The second level of the dialogue is less obvious, but just as important. Socrates converses with Lysis for Hippothales‟ benefit. During the course of this conversation, while Hippothales hides but remains just within earshot, a new friendship takes root and sprouts among Socrates, Lysis, and Lysis‟ cousin Menexenus. These three spend a wonderful afternoon talking about friendship, about how it arises, about what governs its growth and flowering, and how little the highly regarded poets are able to inform us of the true origins of friendship. So even though on one level the conversation instructs Hippothales, on another level it engenders affection among the participants. The closing lines of dialogue bear this out. Socrates knows he has become friends with his dialectical partners that afternoon. No earnest conversation is merely a demonstration. It is always an opportunity to develop deeper connections with others.

Now, why should Socrates tell someone about this engagement?
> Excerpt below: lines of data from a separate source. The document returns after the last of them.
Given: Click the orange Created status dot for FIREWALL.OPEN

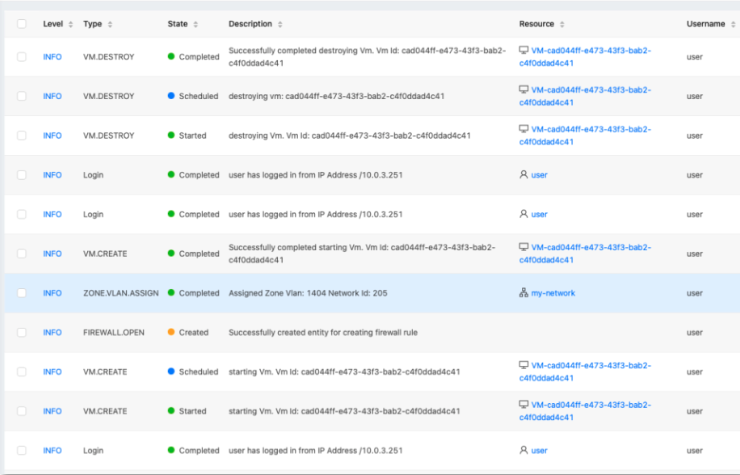Looking at the screenshot, I should (x=171, y=332).
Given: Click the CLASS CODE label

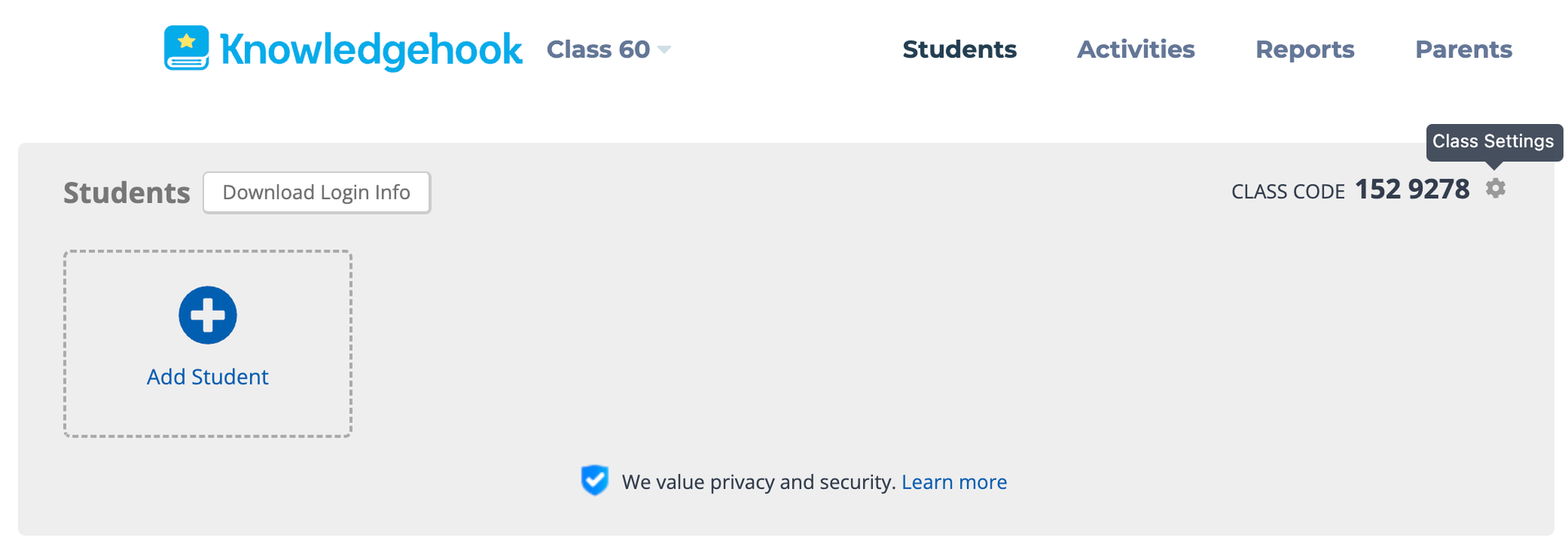Looking at the screenshot, I should coord(1288,192).
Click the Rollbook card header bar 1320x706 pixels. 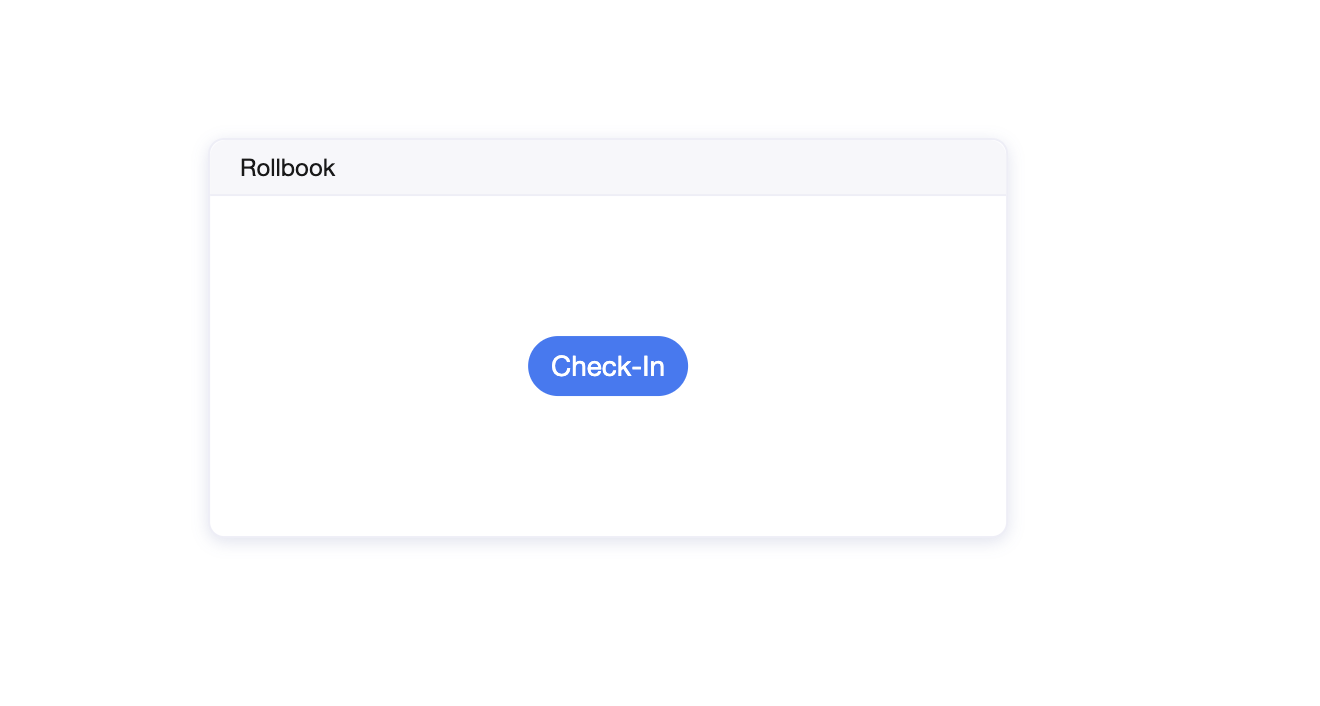(x=608, y=168)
I think his unnamed listener has asked him a question. What question? “Socrates, how did you become friends with Lysis?” And this dialogue is Socrates‟ answer to that question. In answering it, Socrates reveals for his listener the sort of man he is. The candor of Socrates‟ account is likely to help ensure that he and his auditor become better friends as well. For Socrates discloses four important character traits about himself: First, Socrates has certain priorities which may call for sudden changes of plan. Second, Socrates is not above practicing a little deception in the furtherance of erotic attachments—Lysis and Menexenus, after all, have no idea that the impetus for their afternoon conversation with Socrates was Hippothales‟ education. Third, Socrates knows that there is no ready formula or recipe for conversation—He can‟t tell another what to say to make friends; he can only show him, by topic and tone, the comportment one must have to succeed. Finally, strengthening friendship is something one can accomplish by telling someone how one first made friends with another. For Socrates‟ confession surely reveals him to his auditor in an endearing way. The fact that the trio failed to discover the origin of friendship does not entail their failure to become friends. Philosophy can fail on one level and succeed on another. This is one reason that Socrates cannot tell Hippothales what to say. Philosophy is an activity, not a topic.

The logos or spoken discussion the participants engage in concerns the origin of friendship. The participants first examine what poets and others have taught to be the basis of friendship. “Birds of feather flock together” and “opposites attract” were as common in Athens as they are today. “The beautiful as friend” and “Kin as friend” are less familiar proverbs to our ears, but they are certainly borne out in real life. They might have said, as we do: “It is chemistry,” if they had ever heard of chemistry. But Socrates is not interested in these types or instances of friendship. He is looking for the origin of all the species of friendship. As in other aporetic dialogues, Socrates is searching for the Form of Friendship that unifies all its disparate instances. He investigates proverbs bequeathed by the poets. Aristotle noted that there are typically three types of friendship: benefit, pleasure, and virtue friendship (Nicomachean Ethics, 8.3). But however poets or philosophers classify the varieties of friendship, making friends and participating in friendships requires that we reveal ourselves to others in discourse and allow them to reveal themselves to us as well.

The Lysis is a multi-layered demonstration of the power adults can exercise on behalf of youth in the matter of friendship. In it Socrates helps educate Hippothales. He has a crazy conversation and in the process he makes new friends of Lysis and his cousin. All in all, the time flew by and he had a great day. To hell with going to the Lyceum.